━━━ READING PASSAGE ━━━
Crypto markets ended the week on a subdued note as Bitcoin continued to consolidate between $60,000 and $65,000.

The University of Michigan's May consumer report was worse than expected, with broader consumer indicators hitting their lowest level in six months. The report revealed that inflation expectations for the next year rose from 3.2% to 3.5%, still at a high level compared to pre-pandemic levels. The Federal Reserve seems to be in a "dilemma" to choose between adapting to a slowing economy and fighting rising inflation expectations. Risk assets erased gains after the report was released.

According to Bitpush data, Bitcoin experienced a sharp sell-off near midday on Friday, falling from $63,000 to a low of $60,155, and has since been consolidating below $61,000.

As of writing, BTC is trading at $60,500, down 3.45% on a 24-hour basis.

The top 200 altcoins by market cap fell more than rose, with only 20 altcoins rising. Akash Network (AKT) performed the best, up 14.6% and trading at $5.93, followed by Jito (JTO) up 6.4% and ZetaChain (ZETA) up 5.3%. ssv.network (SSV) fell the most, down 17.5%, cat in a dogs world (MEW) fell 11.6%, and AIOZ Network (AIOZ) fell 8.2%.

The overall cryptocurrency market cap is currently $2.25 trillion, with Bitcoin’s dominance rate at 53.2%.

Stocks were mixed, with the Dow rising for an eighth straight session, closing up 0.32%, while the S&P gained 0.16% and the Nasdaq was flat.
━━━ INFORMATION SHOWN ━━━
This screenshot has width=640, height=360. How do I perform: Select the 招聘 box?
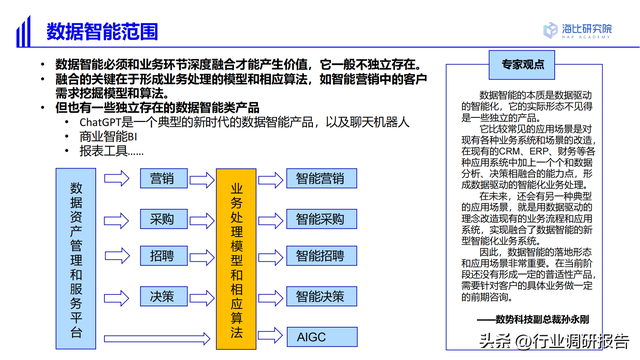pyautogui.click(x=164, y=256)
━━━
REQUIREMENT 1 | Revise the crypto market report passage that opens with the words "As of writing, BTC" and closes with "(AIOZ) fell 8.2%.", replacing "Akash Network" with "Akash".
REQUIREMENT 2 |
Answer these questions using the crypto market report.
(a) According to the University of Michigan's May consumer report, to what level did inflation expectations for the next year rise?
(b) What low did Bitcoin reach during Friday's midday sell-off?
(c) For how many straight sessions has the Dow been rising?
REQUIREMENT 3 | List every altcoin that the crypto market report names with its ticker symbol.

EXERCISE RESPONSE 1 |
As of writing, BTC is trading at $60,500, down 3.45% on a 24-hour basis.

The top 200 altcoins by market cap fell more than rose, with only 20 altcoins rising. Akash (AKT) performed the best, up 14.6% and trading at $5.93, followed by Jito (JTO) up 6.4% and ZetaChain (ZETA) up 5.3%. ssv.network (SSV) fell the most, down 17.5%, cat in a dogs world (MEW) fell 11.6%, and AIOZ Network (AIOZ) fell 8.2%.

EXERCISE RESPONSE 2 |
(a) 3.5%
(b) $60,155
(c) Eight

EXERCISE RESPONSE 3 |
Akash Network (AKT)
Jito (JTO)
ZetaChain (ZETA)
ssv.network (SSV)
cat in a dogs world (MEW)
AIOZ Network (AIOZ)